President Obama made a single statement regarding the guilt of a person who was yet to be tried and has been trying to retract this statement since. Prime Minister Hun Sen has made, perhaps, hundreds of thousands of statements regarding the guilt of the leadership of Democratic Kampuchea and he has not retracted a single one of them. Two generations of Cambodians were raised on these statements. President Obama’s comment on the guilt of an untried citizen caused an uproar in the United States and beyond; Prime Minister Hun Sen’s statements have barely made headlines in Cambodia.

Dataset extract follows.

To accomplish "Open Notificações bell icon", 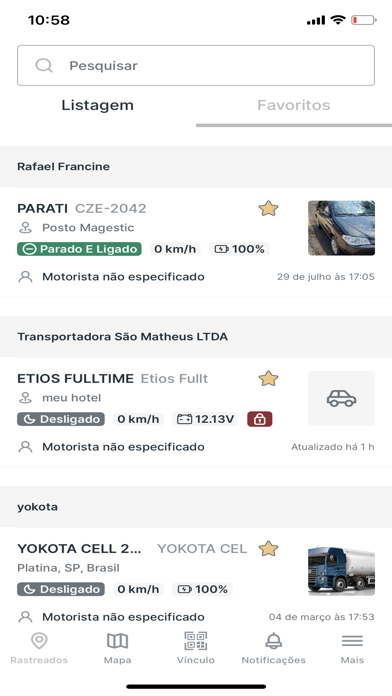I will [273, 641].
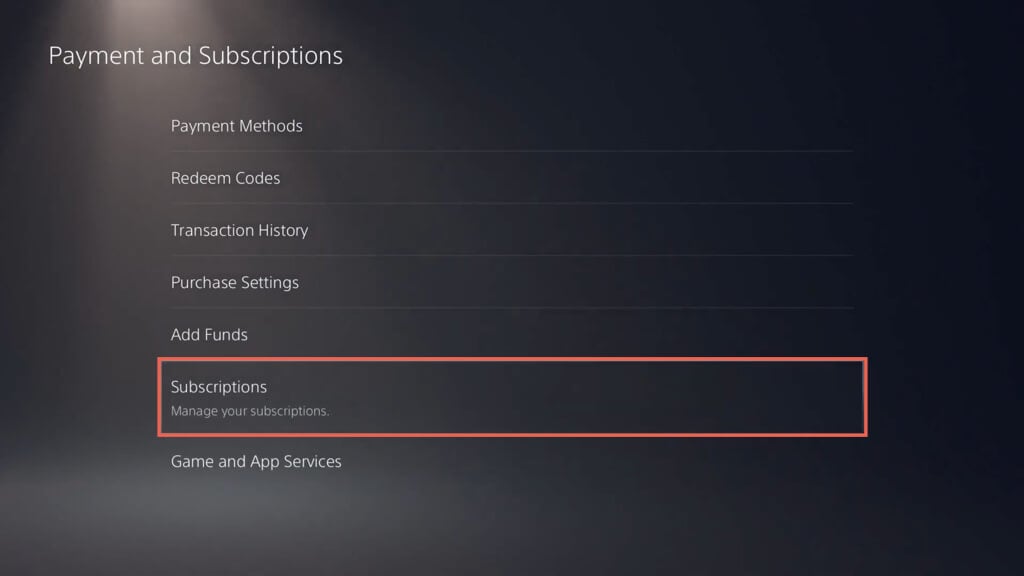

It would be easy to dismiss this comparison by pointing out that there is no point in comparing fair trial in the US with that in Cambodia. It would be indeed. If the United Nations were not involved in the ECCC, that is. If the UN were not involved, no one would expect the Cambodian judiciary to grant fair trial guarantees to the Democratic Kampuchea leadership. It is also true that there would be no process as no one would give the unsupervised Cambodian government money to conduct its own trials of the Democratic Kampuchea leadership. If there were no process, the persons presently standing accused would be free. As it is, they are not now and the only reason they are not is because this process exists and the only reason this process exists is because the donor-states agreed to fund a process created and guaranteed by the United Nations, not a brainchild of the Cambodian judiciary whose integrity has been in doubt from the outset of this process (Group of Experts Report of 1999). The Manning-ECCC comparison is instructive because the US fair trial rules are far more similar to those adopted at the international level through the UN frameworks (and which the UN is supposed to promote throughout this process) than those practiced in Cambodia. The UN being the de facto guarantor of these rules has the responsibility to enforce them and the observers of the process have every right to be as riled up as the observers of the Manning process and much, much more due to the fact that the idea of guilt of the persons in the dock has been instilled in 2 living generations of Cambodians which makes fair trials in this process almost as impossible as it was back in August, 1979, albeit for markedly different reasons.